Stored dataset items
= = = = =

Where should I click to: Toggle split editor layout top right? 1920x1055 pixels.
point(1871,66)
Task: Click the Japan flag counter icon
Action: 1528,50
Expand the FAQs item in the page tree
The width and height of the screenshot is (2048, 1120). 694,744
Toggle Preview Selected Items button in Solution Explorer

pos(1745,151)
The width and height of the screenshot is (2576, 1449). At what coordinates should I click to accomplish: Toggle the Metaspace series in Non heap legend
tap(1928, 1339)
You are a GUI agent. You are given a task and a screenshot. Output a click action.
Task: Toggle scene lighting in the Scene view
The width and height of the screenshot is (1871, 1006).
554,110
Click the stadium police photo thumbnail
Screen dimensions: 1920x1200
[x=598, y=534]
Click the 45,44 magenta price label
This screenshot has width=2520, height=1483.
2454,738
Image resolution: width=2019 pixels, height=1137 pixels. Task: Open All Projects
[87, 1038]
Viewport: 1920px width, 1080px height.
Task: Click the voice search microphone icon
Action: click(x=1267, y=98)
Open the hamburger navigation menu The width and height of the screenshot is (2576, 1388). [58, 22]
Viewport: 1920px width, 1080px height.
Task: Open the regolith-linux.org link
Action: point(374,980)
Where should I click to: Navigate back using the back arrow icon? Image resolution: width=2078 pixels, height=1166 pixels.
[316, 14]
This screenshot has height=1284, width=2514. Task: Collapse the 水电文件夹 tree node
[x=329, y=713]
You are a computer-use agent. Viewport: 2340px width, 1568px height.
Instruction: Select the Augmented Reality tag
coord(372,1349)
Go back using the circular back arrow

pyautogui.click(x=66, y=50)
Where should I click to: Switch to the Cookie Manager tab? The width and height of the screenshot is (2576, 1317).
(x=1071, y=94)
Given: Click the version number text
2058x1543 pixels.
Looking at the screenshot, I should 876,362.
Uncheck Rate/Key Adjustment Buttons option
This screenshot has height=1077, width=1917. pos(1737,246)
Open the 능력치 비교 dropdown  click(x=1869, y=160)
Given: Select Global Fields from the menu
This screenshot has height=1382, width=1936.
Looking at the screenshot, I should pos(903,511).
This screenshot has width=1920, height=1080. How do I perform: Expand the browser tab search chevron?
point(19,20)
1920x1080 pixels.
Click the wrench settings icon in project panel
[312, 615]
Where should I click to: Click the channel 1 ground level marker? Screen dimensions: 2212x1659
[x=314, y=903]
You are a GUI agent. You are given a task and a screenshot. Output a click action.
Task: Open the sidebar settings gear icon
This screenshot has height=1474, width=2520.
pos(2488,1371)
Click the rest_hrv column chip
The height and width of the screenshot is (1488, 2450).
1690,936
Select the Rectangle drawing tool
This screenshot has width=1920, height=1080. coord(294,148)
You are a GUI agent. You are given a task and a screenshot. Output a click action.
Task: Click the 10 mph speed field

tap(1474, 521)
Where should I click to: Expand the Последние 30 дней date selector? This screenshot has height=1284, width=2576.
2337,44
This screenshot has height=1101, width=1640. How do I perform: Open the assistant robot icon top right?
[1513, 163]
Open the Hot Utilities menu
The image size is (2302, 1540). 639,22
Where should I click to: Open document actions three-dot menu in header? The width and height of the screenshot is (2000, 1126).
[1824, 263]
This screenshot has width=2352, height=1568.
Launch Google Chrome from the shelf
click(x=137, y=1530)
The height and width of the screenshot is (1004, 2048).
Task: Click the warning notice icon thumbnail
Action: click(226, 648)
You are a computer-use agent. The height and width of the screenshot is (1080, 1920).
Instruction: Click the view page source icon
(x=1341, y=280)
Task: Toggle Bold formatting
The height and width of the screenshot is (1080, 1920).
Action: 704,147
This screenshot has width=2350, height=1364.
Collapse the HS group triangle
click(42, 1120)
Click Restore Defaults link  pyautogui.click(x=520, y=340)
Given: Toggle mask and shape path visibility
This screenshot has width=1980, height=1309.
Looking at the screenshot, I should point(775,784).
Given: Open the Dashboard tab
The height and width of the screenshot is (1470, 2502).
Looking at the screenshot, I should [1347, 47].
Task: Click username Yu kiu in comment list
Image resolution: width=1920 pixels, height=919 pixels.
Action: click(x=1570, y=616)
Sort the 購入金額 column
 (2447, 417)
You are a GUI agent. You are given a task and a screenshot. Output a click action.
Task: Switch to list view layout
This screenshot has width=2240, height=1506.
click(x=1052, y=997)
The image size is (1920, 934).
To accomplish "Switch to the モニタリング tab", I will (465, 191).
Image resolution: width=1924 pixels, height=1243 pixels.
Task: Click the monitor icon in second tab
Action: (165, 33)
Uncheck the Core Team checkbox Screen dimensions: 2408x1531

= = = = =

◆ Your assignment: Only the count is wanted. Count the lines of the data above that include the string "computer".

◆ Your response: 2